#### EXCERPT TO READ
···

Tuesday, February 09, 2010

LITERATURE: Conversation about Knut Hamsun in Georgia in facebook between Kyrre Johannesen and Giorgi Kvatchadze (facebook.com)

Post #1
Kyrre Johannesen wrote on December 29, 2009 at 8:52am
Does anyone know of Georgian references to Norwegian writer Knut Hamsun's travel in the Caucasus region and Georgia?I'v been looking for such for some time without finding it.

Post #2
Giorgi Kvatchadze (American University in Bulgaria) wroteo n January 12, 2010 at 12:01pm
The books of Knut Hamsun are still adorning shelves of my library. Unbeliavably fine writer, whom I owe a lot of nice memories and splendidly spent time of my childhood. There are Knut Hamsun's references and descriptions of his travel through the caucasus in Georgian language, however I am not aware of any English version. He seemed quite influenced by this journey, and particularly by Georgia. (Excuse me Mr. Kyrre for such a delayed comment, but hitherto I have not encountered your post. Now I randomly did while skimming through some other posts) If you have any other question regarding Hamsun's travel in the Caucasus, I will be more than happy to reply to them.

···

#### SUPPLIED DATA
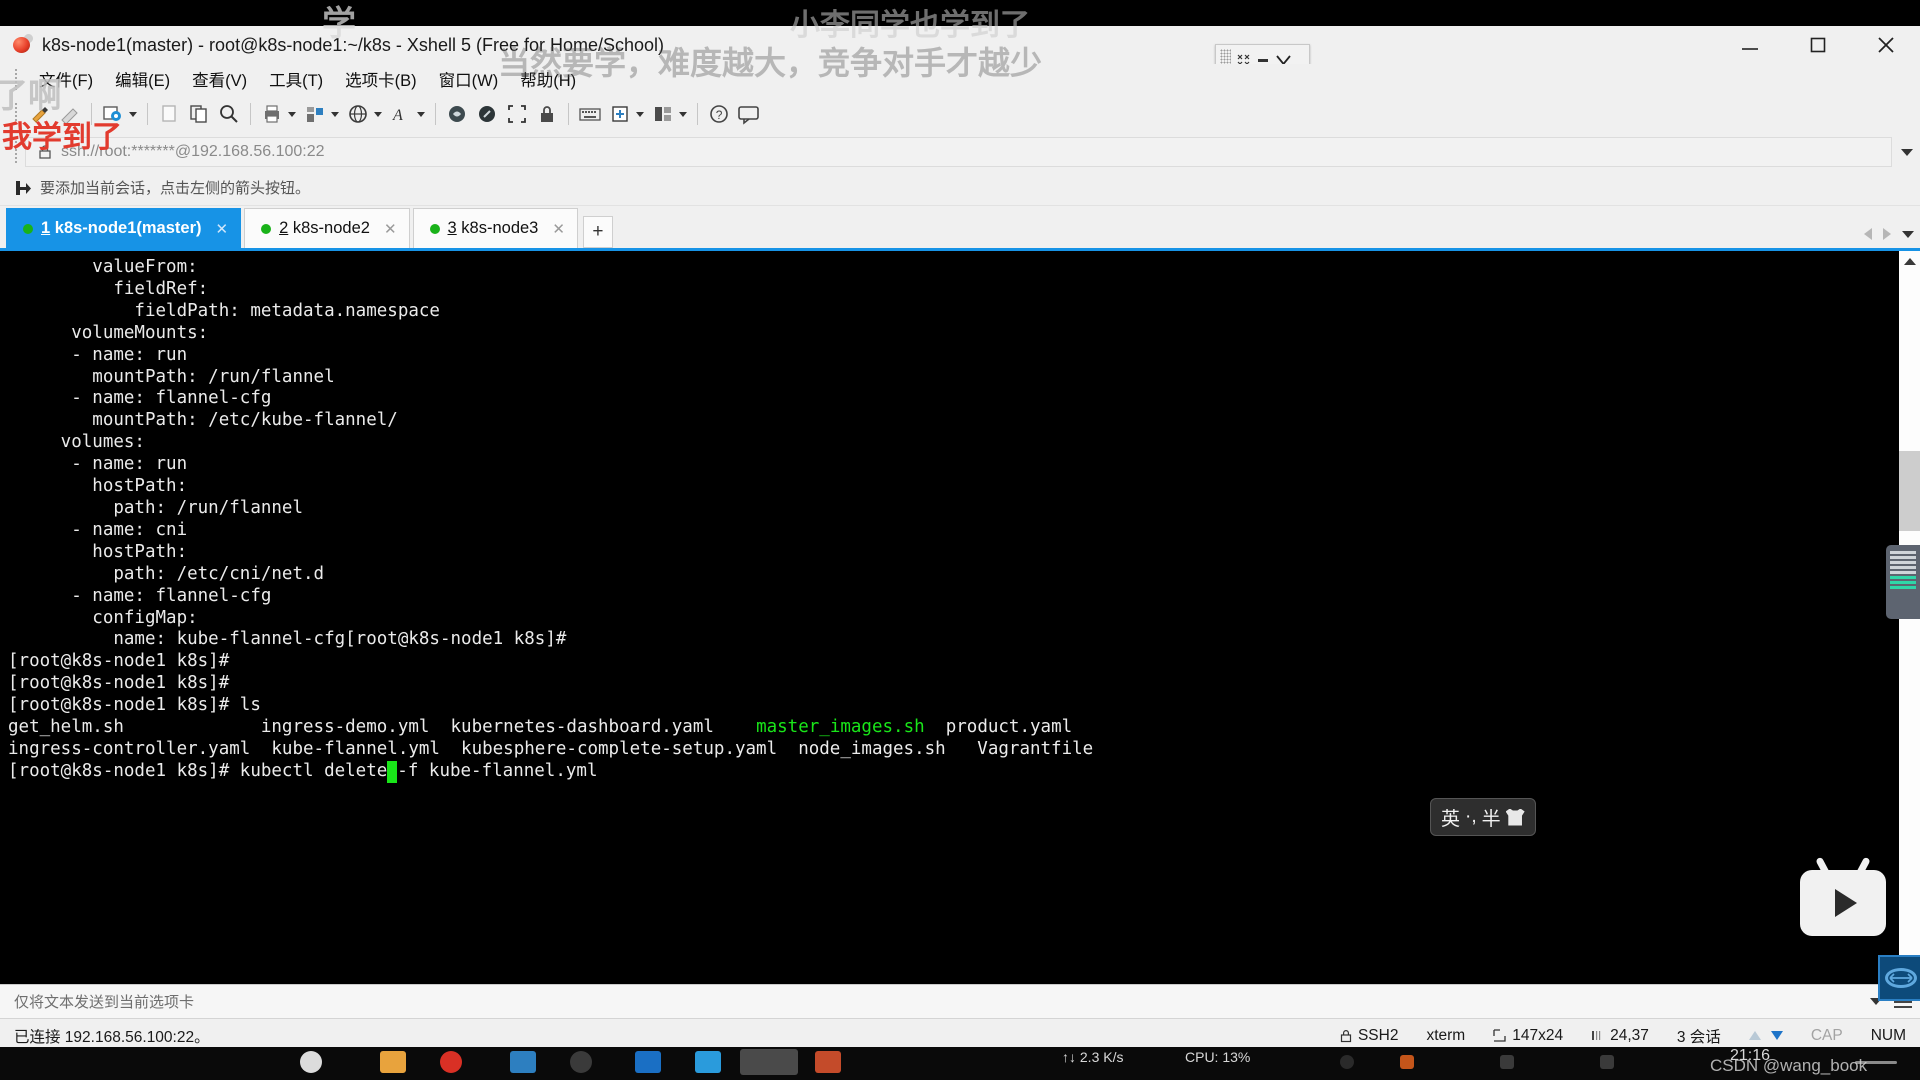 This screenshot has height=1080, width=1920. I want to click on layout-dropdown-caret-icon, so click(683, 114).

···

#### DIRECTIONS
- a) From the Hamsun conversation, copy the part that begins with the words containing "Tuesday, February 09, 2010" and ends with "without finding it.".
- b) Carry on the online conversation about Knut Hamsun's travels in Georgia from its last sentence.

#### PER-TASK ANSWERS
- a)
Tuesday, February 09, 2010

LITERATURE: Conversation about Knut Hamsun in Georgia in facebook between Kyrre Johannesen and Giorgi Kvatchadze (facebook.com)

Post #1
Kyrre Johannesen wrote on December 29, 2009 at 8:52am
Does anyone know of Georgian references to Norwegian writer Knut Hamsun's travel in the Caucasus region and Georgia?I'v been looking for such for some time without finding it.

- b)
Post #3
Kyrre Johannesen wrote on January 12, 2010 at 12:11pm
Thank you so much.I'd love to have those Hamsun-references even if they are in Georgian.

Unfortunately I don't speak the language yet, but I'm trying to learn it.

Any references will be gold for me. I have this old dream to travel in Hamsun's "footsteps" so to say in Georgia, and I have been loking for these references for some time. I know that there has been a Hamsun day i Tbilisi in November 2009 and I have a hope to find out something from that source. Georgia is such a fascinating country, and my dream stays. I thank you for your answer and I'd be so grateful if you could send the references you know.

All the best.Kyrre.

Post #4
Giorgi Kvatchadze (American University in Bulgaria) wrote on January 12, 2010 at 12:20pm
My pleasure. I will do my best to find online versions of those sources that I have in hard copy in here. By the way I myself attended the opening of Knut Hamsun's bas-relief in my home city-Batumi. Also I have his 'Mysteries' in Georgian langauge ( check it out on the following link>>> ). I will be further checking if any version of his 'Journey to the Caucasus' is available. I appreciate your valuable respect for my country.

Post #5
Kyrre Johannesen wrote on January 12, 2010 at 12:29pm
Thank you so much. I am so grateful. This brings me a step closer to my dream. Your links are interesting to me, especially your Hamsun bas-relief in the beautiful city Batumi. This lifted my day, Giorgi Kvatchadze. By the way I was born in Lofoten region which is not far from Hamarøy, where Hamsun lived some years of his life and in some of his books the influence from nature scenery in these regions of Norway is visible. Kyrre J.

Post #6
Giorgi Kvatchadze (American University in Bulgaria) wrote on January 12, 2010 at 12:31pm
(Here you will see the place in Tbilisi where Knut Hamsun stayed during his stay in Georgia >>>)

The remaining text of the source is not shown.